Retype the tail of the data exactly, starting at the line containing "The width and height of the screenshot is (1344, 896)." and stopping at the last line.
***** Data for review *****
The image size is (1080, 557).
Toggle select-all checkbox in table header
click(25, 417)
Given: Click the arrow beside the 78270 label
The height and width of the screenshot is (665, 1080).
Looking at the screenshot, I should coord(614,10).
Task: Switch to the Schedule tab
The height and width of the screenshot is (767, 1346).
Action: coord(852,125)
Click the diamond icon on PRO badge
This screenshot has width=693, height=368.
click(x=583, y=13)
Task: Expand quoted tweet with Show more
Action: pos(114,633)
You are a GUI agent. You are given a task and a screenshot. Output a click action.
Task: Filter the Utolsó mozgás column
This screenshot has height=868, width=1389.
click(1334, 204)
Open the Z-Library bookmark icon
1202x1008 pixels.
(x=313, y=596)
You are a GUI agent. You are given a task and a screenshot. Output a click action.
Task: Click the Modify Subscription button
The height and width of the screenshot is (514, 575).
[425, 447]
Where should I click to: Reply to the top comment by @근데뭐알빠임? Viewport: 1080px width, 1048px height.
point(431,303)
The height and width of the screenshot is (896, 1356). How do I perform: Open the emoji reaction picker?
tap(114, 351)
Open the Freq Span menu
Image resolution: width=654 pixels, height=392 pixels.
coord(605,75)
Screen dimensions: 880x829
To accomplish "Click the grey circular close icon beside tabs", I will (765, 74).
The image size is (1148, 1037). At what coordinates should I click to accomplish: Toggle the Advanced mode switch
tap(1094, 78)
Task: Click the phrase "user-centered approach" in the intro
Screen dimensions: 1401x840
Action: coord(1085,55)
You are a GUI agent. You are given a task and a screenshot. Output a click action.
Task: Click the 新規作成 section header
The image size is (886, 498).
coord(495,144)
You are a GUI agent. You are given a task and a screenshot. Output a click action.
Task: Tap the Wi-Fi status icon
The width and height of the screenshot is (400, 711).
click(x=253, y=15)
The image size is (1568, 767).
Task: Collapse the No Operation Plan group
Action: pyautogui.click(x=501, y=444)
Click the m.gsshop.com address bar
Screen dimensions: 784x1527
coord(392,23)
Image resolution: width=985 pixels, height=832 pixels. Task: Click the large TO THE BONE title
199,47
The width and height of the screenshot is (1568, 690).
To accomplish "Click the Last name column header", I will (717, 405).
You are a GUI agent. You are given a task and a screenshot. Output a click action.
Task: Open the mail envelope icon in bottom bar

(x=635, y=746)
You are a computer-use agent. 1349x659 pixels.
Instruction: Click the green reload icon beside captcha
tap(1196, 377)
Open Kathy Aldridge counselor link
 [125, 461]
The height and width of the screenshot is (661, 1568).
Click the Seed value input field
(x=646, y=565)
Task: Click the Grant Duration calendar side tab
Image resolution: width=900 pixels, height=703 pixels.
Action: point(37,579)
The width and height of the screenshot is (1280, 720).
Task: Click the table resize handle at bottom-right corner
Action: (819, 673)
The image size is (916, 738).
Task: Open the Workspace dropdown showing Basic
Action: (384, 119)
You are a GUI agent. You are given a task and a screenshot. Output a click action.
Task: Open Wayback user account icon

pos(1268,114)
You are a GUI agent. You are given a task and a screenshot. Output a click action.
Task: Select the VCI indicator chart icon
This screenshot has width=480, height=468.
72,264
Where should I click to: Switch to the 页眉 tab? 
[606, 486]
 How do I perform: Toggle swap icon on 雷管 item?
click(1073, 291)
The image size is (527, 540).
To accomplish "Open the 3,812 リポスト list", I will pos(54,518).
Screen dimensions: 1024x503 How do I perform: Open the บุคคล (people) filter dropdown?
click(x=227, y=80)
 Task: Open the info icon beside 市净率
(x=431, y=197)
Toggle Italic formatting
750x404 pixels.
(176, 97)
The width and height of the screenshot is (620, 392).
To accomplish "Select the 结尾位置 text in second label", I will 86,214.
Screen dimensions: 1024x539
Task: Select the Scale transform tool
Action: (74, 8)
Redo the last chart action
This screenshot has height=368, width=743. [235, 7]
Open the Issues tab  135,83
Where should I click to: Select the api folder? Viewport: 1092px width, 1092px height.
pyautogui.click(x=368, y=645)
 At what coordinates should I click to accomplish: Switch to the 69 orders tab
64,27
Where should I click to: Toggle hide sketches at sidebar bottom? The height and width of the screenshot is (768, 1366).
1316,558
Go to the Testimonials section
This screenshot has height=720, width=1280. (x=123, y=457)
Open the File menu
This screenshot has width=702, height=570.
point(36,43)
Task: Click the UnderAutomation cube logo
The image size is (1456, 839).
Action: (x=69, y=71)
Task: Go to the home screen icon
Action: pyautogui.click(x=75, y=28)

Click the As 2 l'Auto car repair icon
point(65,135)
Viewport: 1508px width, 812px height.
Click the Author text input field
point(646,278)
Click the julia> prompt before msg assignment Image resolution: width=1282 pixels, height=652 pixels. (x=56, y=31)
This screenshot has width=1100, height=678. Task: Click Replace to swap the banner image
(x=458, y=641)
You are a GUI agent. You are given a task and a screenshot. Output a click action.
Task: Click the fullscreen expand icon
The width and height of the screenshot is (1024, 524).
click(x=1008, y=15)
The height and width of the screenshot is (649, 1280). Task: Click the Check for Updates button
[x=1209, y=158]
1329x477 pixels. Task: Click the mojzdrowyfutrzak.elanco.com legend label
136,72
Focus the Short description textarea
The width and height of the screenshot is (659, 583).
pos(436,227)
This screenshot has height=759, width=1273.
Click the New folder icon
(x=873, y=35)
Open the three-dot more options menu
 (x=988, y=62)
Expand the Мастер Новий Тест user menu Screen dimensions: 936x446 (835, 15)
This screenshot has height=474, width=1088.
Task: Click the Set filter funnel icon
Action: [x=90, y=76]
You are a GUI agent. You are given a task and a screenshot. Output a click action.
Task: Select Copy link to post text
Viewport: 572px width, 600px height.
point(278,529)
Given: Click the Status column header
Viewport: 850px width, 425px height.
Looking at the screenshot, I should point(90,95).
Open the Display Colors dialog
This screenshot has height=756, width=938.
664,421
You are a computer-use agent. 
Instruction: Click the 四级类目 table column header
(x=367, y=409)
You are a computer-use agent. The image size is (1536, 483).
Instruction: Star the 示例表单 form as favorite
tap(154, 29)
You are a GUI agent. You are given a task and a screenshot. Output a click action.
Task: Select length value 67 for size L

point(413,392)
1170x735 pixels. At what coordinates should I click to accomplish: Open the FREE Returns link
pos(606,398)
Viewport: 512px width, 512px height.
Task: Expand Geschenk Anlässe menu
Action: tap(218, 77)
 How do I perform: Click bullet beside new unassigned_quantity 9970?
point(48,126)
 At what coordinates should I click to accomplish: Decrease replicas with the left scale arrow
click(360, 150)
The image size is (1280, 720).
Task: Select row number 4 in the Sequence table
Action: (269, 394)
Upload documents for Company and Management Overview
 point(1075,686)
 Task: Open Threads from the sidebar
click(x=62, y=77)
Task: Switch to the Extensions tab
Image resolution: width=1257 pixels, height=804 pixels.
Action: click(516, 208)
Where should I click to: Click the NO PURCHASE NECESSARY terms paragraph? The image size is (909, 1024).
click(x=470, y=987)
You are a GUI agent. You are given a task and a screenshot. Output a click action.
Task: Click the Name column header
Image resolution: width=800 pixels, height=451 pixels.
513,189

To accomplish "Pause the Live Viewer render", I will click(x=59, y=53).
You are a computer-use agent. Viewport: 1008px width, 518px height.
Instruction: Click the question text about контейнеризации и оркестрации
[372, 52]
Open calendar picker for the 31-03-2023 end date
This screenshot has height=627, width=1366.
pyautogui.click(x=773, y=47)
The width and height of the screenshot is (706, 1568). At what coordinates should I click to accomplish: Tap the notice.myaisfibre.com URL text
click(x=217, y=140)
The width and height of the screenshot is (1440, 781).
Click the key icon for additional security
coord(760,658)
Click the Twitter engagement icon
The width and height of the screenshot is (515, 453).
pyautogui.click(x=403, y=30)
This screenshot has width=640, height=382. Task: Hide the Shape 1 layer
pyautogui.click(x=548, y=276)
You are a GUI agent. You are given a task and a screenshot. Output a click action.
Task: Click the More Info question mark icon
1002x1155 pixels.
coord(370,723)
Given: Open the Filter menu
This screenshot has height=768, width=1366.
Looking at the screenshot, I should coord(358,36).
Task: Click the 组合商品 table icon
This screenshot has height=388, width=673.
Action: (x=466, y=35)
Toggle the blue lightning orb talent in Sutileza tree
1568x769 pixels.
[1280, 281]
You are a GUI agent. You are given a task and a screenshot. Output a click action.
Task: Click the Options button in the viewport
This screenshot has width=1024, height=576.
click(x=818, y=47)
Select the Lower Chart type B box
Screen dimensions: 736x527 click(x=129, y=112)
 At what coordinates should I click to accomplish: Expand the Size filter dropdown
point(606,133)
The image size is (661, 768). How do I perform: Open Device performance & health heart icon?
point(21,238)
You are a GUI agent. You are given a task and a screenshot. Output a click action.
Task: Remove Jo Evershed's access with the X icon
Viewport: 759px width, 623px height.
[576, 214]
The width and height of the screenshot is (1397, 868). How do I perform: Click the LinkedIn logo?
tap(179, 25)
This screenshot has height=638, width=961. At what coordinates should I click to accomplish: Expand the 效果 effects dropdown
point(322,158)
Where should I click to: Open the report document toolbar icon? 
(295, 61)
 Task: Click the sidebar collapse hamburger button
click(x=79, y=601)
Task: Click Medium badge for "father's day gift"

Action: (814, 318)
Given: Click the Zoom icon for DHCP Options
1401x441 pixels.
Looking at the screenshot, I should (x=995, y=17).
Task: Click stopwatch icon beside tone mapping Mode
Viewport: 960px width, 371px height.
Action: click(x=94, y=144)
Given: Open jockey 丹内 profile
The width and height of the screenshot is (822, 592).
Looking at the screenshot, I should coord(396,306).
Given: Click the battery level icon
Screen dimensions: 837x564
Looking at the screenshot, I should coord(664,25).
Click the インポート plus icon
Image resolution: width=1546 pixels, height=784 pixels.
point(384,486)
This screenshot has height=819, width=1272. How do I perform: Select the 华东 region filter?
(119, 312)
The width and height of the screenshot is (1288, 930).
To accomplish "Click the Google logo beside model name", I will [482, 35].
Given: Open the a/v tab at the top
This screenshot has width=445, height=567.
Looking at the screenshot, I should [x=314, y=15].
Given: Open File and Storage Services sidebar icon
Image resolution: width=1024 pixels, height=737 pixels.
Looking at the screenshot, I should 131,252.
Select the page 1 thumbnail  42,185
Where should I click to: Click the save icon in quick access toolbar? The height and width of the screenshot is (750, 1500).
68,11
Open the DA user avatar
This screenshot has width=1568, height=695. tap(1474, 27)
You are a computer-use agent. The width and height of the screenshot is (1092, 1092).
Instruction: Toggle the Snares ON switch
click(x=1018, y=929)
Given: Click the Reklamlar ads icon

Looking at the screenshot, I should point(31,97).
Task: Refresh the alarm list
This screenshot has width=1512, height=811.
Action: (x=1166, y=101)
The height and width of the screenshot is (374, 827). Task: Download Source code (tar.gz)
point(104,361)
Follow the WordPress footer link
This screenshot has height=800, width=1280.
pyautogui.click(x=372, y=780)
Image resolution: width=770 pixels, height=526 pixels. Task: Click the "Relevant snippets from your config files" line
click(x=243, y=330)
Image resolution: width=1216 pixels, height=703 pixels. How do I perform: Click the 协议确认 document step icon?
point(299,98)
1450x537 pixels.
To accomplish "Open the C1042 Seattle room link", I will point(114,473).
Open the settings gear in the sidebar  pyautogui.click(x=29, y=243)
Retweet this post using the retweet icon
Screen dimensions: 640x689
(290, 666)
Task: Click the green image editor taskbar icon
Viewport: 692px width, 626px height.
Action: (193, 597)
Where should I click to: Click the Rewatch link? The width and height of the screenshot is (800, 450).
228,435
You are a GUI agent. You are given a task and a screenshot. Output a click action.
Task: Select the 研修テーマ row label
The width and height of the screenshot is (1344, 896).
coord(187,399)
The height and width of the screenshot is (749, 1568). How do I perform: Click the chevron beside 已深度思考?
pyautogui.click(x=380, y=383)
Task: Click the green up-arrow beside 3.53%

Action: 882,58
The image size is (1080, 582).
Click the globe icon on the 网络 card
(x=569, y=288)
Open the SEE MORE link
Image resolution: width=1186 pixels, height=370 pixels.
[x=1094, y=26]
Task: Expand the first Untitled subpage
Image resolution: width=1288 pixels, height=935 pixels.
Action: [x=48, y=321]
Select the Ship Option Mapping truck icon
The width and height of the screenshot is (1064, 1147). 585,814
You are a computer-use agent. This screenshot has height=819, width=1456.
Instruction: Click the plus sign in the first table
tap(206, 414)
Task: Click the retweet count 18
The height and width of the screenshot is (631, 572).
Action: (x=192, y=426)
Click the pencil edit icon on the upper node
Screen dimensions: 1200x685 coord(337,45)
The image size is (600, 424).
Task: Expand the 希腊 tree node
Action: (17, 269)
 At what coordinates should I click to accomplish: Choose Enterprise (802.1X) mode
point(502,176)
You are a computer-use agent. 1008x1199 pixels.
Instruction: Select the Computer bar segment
*****
* Response area *
The width and height of the screenshot is (1344, 896).
coord(187,399)
The height and width of the screenshot is (749, 1568). How do I perform: Click the chevron beside 已深度思考?
pyautogui.click(x=380, y=383)
Task: Click the green up-arrow beside 3.53%

Action: 882,58
The image size is (1080, 582).
Click the globe icon on the 网络 card
(x=569, y=288)
Open the SEE MORE link
Image resolution: width=1186 pixels, height=370 pixels.
[x=1094, y=26]
Task: Expand the first Untitled subpage
Image resolution: width=1288 pixels, height=935 pixels.
Action: [x=48, y=321]
Select the Ship Option Mapping truck icon
The width and height of the screenshot is (1064, 1147). 585,814
You are a computer-use agent. This screenshot has height=819, width=1456.
Instruction: Click the plus sign in the first table
tap(206, 414)
Task: Click the retweet count 18
The height and width of the screenshot is (631, 572).
Action: (x=192, y=426)
Click the pencil edit icon on the upper node
Screen dimensions: 1200x685 coord(337,45)
The image size is (600, 424).
Task: Expand the 希腊 tree node
Action: (17, 269)
 At what coordinates should I click to accomplish: Choose Enterprise (802.1X) mode
point(502,176)
You are a computer-use agent. 1008x1199 pixels.
Instruction: Select the Computer bar segment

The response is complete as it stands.